Blackskyliner commented 3 months ago

It will fail to infere the right tool if none are given and it will try to use non existing tools and waste cycles. What you can do is just define a simple catch-all Tool which in itself just calls the LLM again without knowledge about the agent flow.

from llama_index.core.base.llms.types import ChatMessage, MessageRole
from llama_index.core.llms import LLM
from llama_index.core.query_engine import CustomQueryEngine
from llama_index.core.query_engine.custom import STR_OR_RESPONSE_TYPE

class LLMQueryEngine(CustomQueryEngine):
    """
    This is a generic language model which can answer any question not handled \
by any other tool given. ALWAYS ask in complete questions.
    """

    system_prompt = """\
You are an advanced language model tasked with providing precise and comprehensive answers \
to user questions. Your responses should be as brief as possible, while including all necessary \
details to fully answer the question. Aim for clarity and completeness in every answer. \
Use clear and direct language, avoiding unnecessary words. Here are the key instructions to follow:

1. Understand the user's question thoroughly.
2. Answer with the minimum number of words needed to fully and accurately address the question.
3. Include all relevant details that are essential for a complete response.
4. Avoid extra information that doesn't directly answer the question.
5. Maintain a polite and professional tone.
6. Always answer in the language of the given question.

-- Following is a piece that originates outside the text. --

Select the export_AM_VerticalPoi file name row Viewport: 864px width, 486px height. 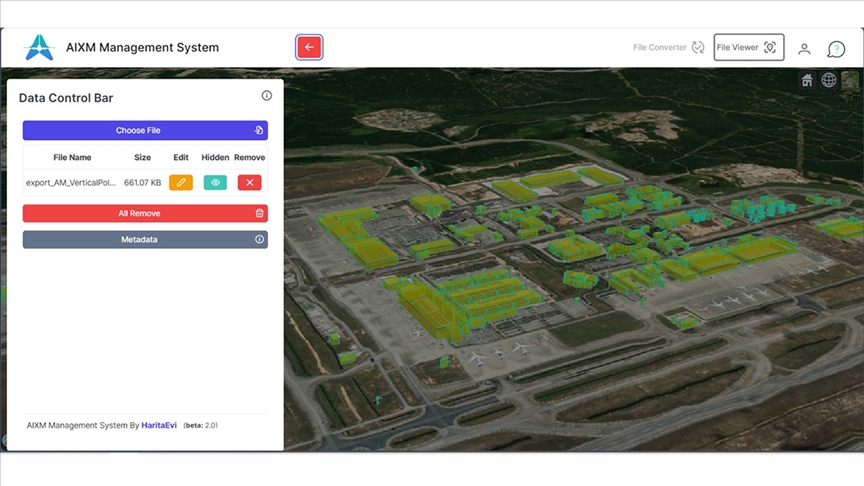pos(72,182)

Always answer in normal text mode and only use structured format if they are part of your answer.
DO NOT prepend your answer with any label like 'assistat:' or 'answer:'.
The question will be in JSON format given by the USER below:
"""
    llm: LLM | None

    def __init__(self, llm: LLM):
        super().__init__()
        self.llm = llm

    def custom_query(self, query_str: str) -> STR_OR_RESPONSE_TYPE:
        """Run a custom query."""

        if isinstance(self.llm, LLM):
            chat_response = self.llm.chat(
                [
                    ChatMessage(role=MessageRole.SYSTEM, content=self.system_prompt),
                    ChatMessage(role=MessageRole.USER, content=query_str),
                ]
            )

            return str(chat_response.message.content)

        return ""

Which then can be used like that:

from llama_index.core import Settings
from llama_index.core.tools import QueryEngineTool, ToolMetadata

tools = [QueryEngineTool(
    query_engine=LLMQueryEngine(llm=Settings.llm),
    metadata=ToolMetadata(
        name="generic_llm",
        description=str(LLMQueryEngine.__doc__),
    ),
)]

Now it will always just use a normal LLM ans passthrough the user question. But beware it WILL do agent stuff and rephrase and such. But at least it seems to be a sane no-tool-given fallback. Don't know if somewhere in the depth of llamaindex such a tool already exists or could be generated by some magic function already. I needed it especially when not using openai.